Mitogenic effect of estrogen in human ovarian surface epithelial cells (OSE) involves downregulation of pigment epithelium-derived factor (PEDF)

Abstract

Objectives: To characterize the regulation of PEDF expression in OSE and its role in estrogen-dependent development of ovarian cancer derived from OSE. Methods: PEDF expression was examined in OSE cell lines and ovarian tumor tissues using immunohistochemistry, real-time PCR and Western blot. Cell proliferation and apoptosis were determined by MTT assay, TUNEL and Hoechst staining. Results: PEDF immunoreactivity was lower in a majority of ovarian tumors when compared with normal tissues. In cultured human OSE, exogenous PEDF caused significant growth inhibition and apoptosis. In line with the estrogen dependency of OSE-derived ovarian tumors, we showed for the first time that estrogen-induced OSE proliferation was accompanied by a specific inhibition of PEDF expression, which could be reversed by an estrogen receptor antagonist (ICI 182,780).
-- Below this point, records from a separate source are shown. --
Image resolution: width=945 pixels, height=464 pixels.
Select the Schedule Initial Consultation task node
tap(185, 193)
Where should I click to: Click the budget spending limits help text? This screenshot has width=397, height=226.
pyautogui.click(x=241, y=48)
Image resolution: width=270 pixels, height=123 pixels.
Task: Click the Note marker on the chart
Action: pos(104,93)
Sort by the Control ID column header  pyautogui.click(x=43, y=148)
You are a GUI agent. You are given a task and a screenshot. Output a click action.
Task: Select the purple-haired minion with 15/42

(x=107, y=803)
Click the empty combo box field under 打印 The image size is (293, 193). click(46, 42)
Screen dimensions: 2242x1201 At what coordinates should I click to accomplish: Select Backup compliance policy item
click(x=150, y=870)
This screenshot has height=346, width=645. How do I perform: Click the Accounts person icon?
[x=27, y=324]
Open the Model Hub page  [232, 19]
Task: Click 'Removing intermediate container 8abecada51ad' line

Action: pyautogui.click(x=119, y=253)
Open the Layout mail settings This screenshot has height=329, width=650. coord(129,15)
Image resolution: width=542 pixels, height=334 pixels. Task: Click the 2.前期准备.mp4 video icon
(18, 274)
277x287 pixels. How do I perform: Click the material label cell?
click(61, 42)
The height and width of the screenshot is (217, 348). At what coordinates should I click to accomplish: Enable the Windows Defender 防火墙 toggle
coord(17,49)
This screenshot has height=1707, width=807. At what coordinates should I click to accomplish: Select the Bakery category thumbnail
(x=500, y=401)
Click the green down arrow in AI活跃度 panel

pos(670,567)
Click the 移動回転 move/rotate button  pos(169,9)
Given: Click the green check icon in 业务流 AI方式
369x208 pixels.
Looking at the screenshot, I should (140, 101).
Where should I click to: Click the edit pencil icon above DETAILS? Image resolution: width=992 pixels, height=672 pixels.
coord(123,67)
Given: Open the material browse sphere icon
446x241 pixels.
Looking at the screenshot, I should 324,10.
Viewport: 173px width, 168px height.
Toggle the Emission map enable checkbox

Addition of exogenous PEDF antagonized the growth stimulatory effect of E2 on these cells, suggesting a negative role of PEDF in estrogen-induced OSE cell proliferation. Conclusion: This study is the first to identify PEDF as an ER-regulated target gene, and apart from its known function as a potent anti-angiogenic factor, is also implicated as a suppressor of estrogen-dependent ovarian tumor growth.